Although they were always going to struggle to top 'Notes', I thought his subsequent works felt more hurried, although perhaps I was being overly influenced by the knowledge that he had taken on the responsibility for a big music festival in Cornwall and was finding it more time-consuming than expected.
I wasn't sure if I was going to buy the new one. Not just that, but to buy it in hardback so that Patrick could personalise it for me at some point. I'd done this with every book from 'Notes' but had actually given away all but 'Notes' as gifts. But good old amazon was selling it at a decent price, so I ordered it. There is a shed-load of books on my to-be-read bookcase, as well as my to-be-read kindle, but the book's fulfilment of the W in my A-Z challenge meant it got bumped right up the list.
To cut to the chase - I liked it. I think he's very much back on form. I read a review who bemoaned that Patrick was becoming one of 'those' gay writers where his books are all about the gayness. I wanted to ask him if he bemoaned the rampant hetrosexuality of Ernest Hemmingway ... but I sat on my hands. Yes, there is a particular sensitivity and empathy in Patrick's depiction of gay characters, but these are not books of campness and fag-hags. These are well-rounded tales, with well-rounded characters, well researched and written - regardless of gender or sexual preference.

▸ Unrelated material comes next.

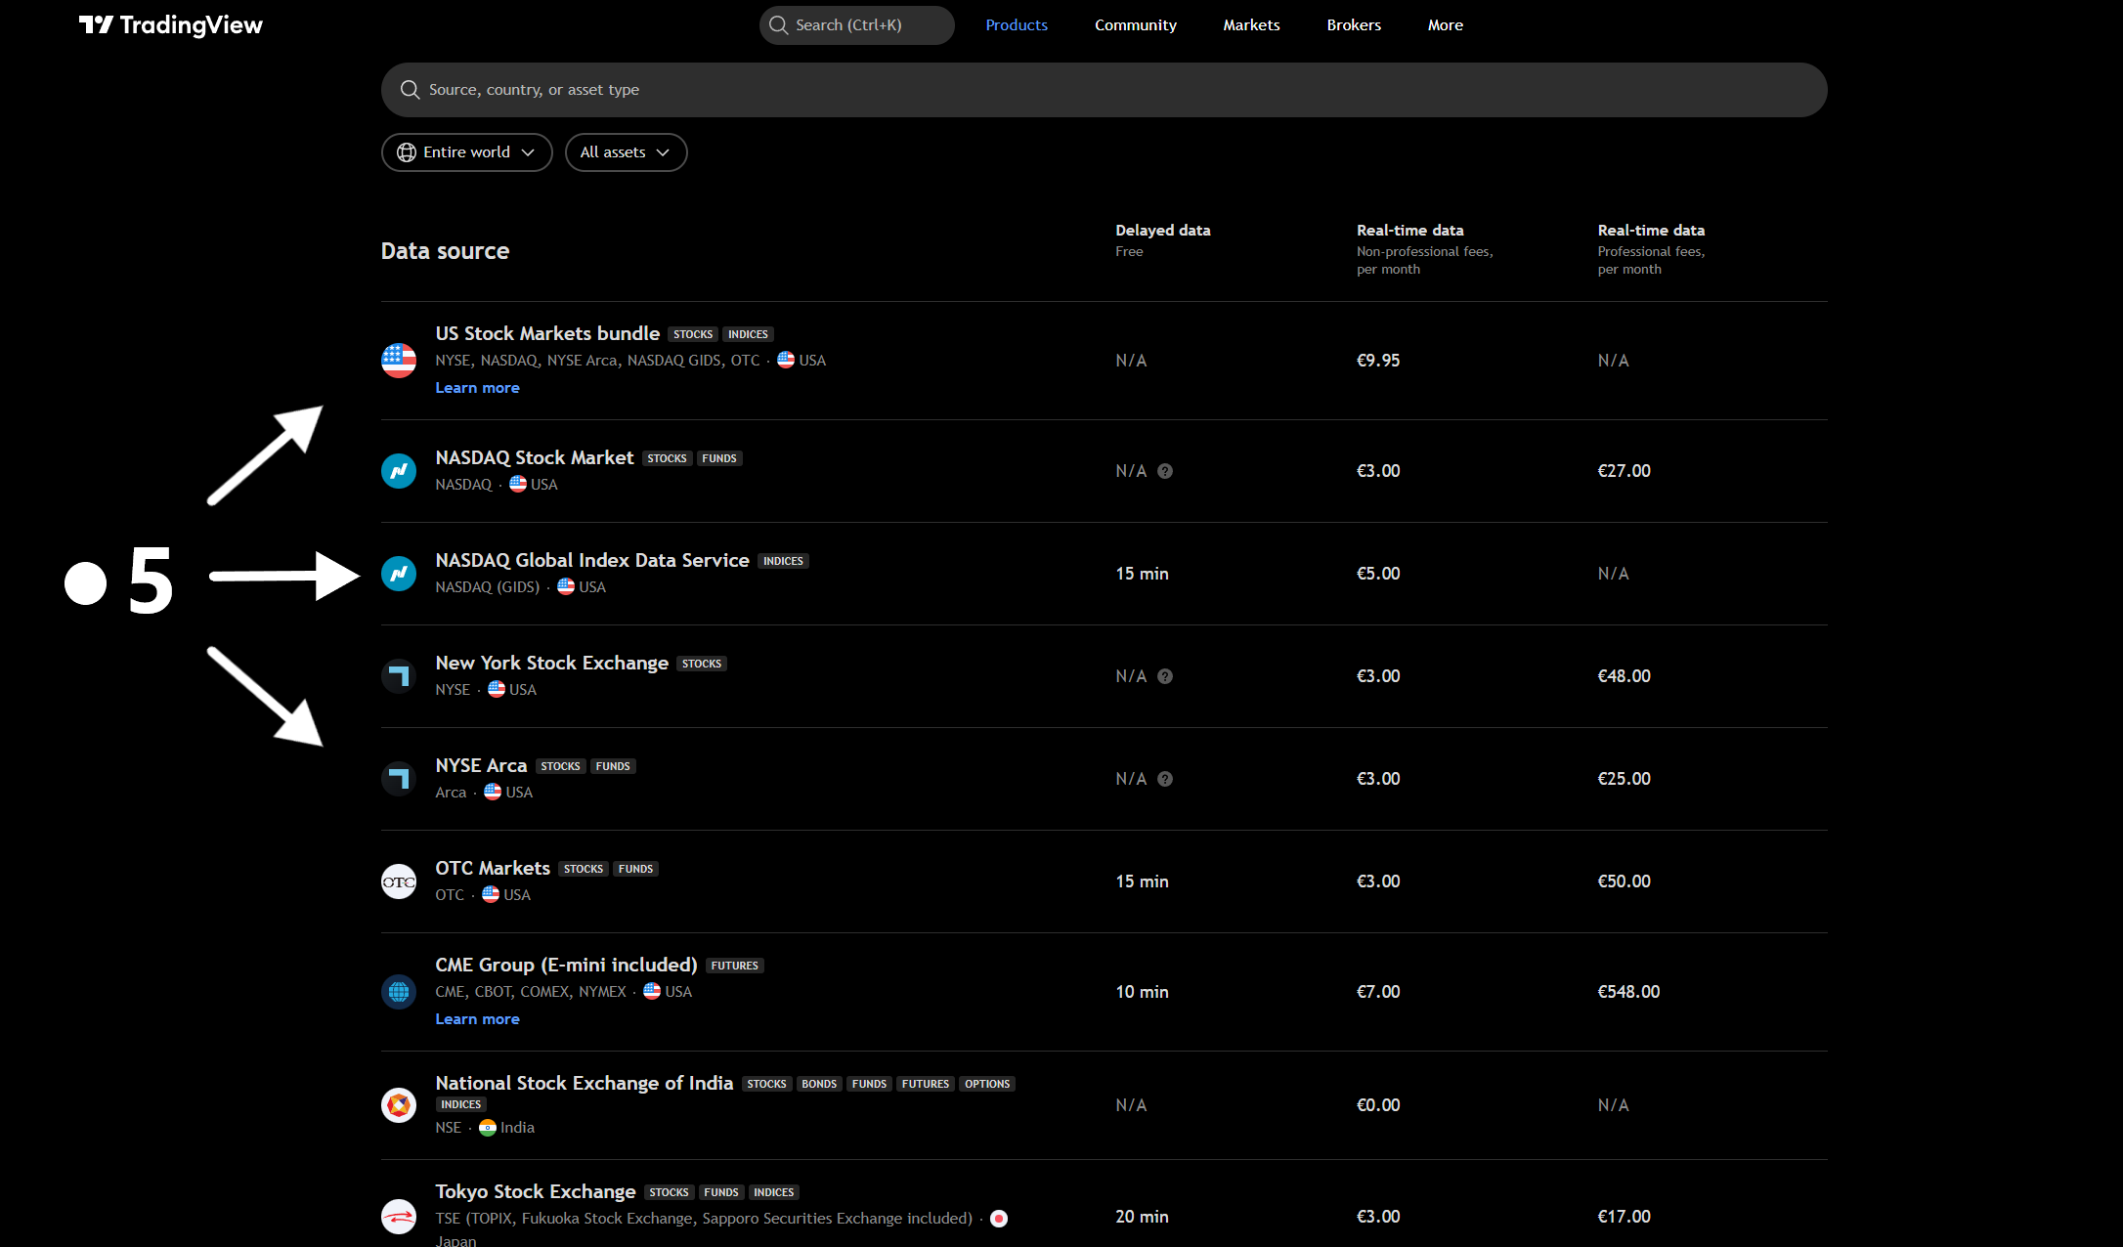Click the TradingView logo

pyautogui.click(x=171, y=25)
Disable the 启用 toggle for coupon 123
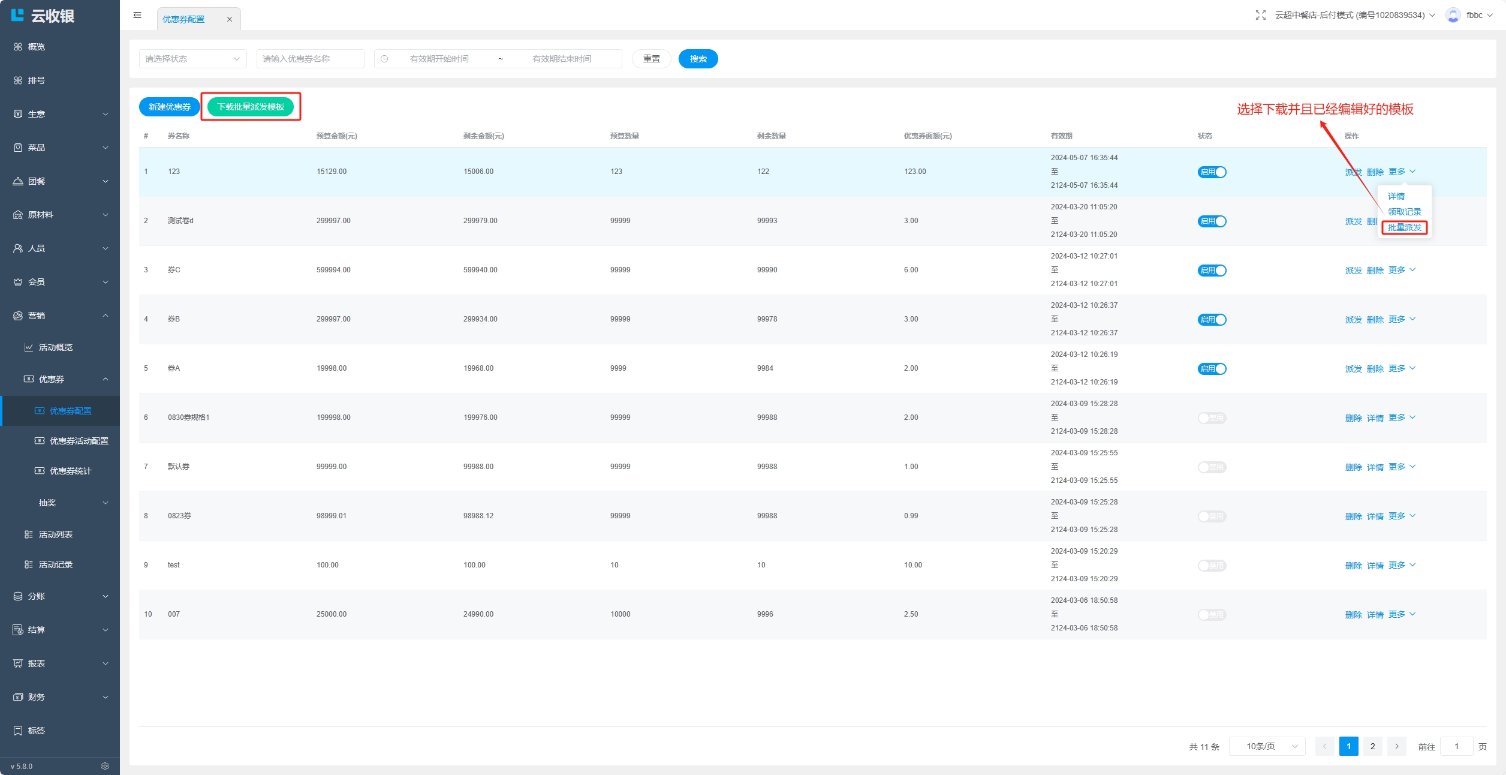Viewport: 1506px width, 775px height. coord(1212,172)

'A Place called Winter' moves back and forth in time - doing a slow reveal of the story of Harry Cane. Its another first person narrative and tells of Harry's years as a young man, his beloved brother Jack, his marriage to Winnie, his subsequent outing, his emigration to Canada to homestead, finally to his treatment in two very varied mental facilities. Initially Harry was a bit of a cipher. He seems like a charicature but - in reality - he just didn't know who or what he was. He started life as simply a gentleman, with nothing else to distinguish him. He has an idea that he would like to farm and increasingly feels his own lack of purpose when his brother trains to become a vet but, until his outing, knows not what to do about it. Homesteading in Canada is hard and physical, but he builds a new life for himself until some unknown (till the end) event means he ends up incarcerated in an asylum. There is a happy-ish ending, in that he is reconciled with the love be believed lost to the war, tempered with the understanding that the illegality of homosexuality still shadows his chosen life.
Have you read Patrick Gale and - if so - do you have a favourite? What did you think of the review I mention about gay writers?